Ministerstwo Zdrowia pracuje nad nowelizacją przepisów zakazujących śmieciowego jedzenia w szkołach. – Dostaliśmy zielone światło na przygotowanie zmian – mówi Grzegorz Hudzik, zastępca głównego inspektora sanitarnego. Urzędnicy stawiają głównie na uproszczone i czytelne przepisy (zawiłość była jednym z głównych zarzutów ajentów prowadzących sklepiki) - pisze "Dziennik Gazeta Prawna".

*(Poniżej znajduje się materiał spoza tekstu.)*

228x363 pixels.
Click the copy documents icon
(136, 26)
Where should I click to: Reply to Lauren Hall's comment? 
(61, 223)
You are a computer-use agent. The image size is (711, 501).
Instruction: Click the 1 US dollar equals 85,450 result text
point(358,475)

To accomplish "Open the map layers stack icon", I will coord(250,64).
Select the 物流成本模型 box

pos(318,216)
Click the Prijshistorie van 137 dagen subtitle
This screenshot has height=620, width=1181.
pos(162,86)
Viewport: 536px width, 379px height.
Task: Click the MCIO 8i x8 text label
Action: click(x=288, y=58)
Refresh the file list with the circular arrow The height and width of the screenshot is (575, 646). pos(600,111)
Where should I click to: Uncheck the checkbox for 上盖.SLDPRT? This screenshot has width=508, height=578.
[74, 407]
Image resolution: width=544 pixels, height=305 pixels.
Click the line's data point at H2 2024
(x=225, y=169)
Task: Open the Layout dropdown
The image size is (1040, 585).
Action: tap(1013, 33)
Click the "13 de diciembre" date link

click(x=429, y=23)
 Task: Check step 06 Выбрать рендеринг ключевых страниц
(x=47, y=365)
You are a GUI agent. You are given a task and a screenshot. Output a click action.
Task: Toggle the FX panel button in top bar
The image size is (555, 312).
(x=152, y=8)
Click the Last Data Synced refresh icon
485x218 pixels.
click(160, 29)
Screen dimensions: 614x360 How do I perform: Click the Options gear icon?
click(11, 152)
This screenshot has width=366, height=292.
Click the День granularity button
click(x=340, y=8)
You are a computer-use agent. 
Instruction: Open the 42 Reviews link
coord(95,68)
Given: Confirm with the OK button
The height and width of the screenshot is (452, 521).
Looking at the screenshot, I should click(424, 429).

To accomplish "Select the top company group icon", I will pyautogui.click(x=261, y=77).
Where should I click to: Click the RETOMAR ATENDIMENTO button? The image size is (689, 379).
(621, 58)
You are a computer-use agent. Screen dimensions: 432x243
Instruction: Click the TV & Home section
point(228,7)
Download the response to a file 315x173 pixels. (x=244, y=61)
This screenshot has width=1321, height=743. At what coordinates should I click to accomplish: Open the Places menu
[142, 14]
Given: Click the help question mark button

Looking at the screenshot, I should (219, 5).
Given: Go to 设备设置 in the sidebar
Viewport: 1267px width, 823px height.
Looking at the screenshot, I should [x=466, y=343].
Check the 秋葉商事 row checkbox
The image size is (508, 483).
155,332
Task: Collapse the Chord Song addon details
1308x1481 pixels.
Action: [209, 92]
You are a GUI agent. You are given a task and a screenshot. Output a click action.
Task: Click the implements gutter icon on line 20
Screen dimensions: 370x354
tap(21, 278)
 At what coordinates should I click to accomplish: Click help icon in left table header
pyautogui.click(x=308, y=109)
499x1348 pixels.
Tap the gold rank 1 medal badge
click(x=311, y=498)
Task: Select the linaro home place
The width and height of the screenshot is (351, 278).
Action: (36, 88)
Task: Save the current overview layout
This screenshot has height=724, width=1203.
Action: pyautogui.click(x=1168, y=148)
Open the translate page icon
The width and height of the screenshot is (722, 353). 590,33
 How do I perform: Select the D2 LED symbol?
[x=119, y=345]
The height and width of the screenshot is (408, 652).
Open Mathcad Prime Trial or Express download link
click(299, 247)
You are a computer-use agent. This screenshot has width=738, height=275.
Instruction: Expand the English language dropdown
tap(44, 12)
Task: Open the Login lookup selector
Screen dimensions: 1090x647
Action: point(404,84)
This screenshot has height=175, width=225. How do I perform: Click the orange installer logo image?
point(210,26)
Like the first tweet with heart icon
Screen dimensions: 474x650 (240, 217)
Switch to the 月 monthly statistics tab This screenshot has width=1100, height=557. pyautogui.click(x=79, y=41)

Fot. Padurariu Alexandru / Unsplash
Autorzy pracujący nad zmianami chcą m.in. wprowadzić katalog surowców, z których dzieci same będą mogły komponować sałatki czy kanapki. Miałby zniknąć też zakaz dosładzania – dotyczyć to miałoby np. herbaty – a także wróciłyby soki owocowe i warzywne większe niż 330 mln.
– Wydaje mi się, że przepisy określające sposób żywienia, pomimo początkowego zamieszania, mają pozytywny wpływ – uważa Ewelina Strauss z olsztyńskiego sanepidu. Według niej pozytywy widać przede wszystkim w przedszkolach. Tu dzieci bardzo szybko przyjmują nowe pomysły, dzięki czemu uczą się nowych nawyków. – Także właściciele sklepików powoli dostosowują się do nowych wymogów. Producenci również stopniowo wychodzą naprzeciw, jeżeli chodzi o gramatury i skład. Szukają dogodnych rozwiązań i chętnie współpracują – komentuje Strauss.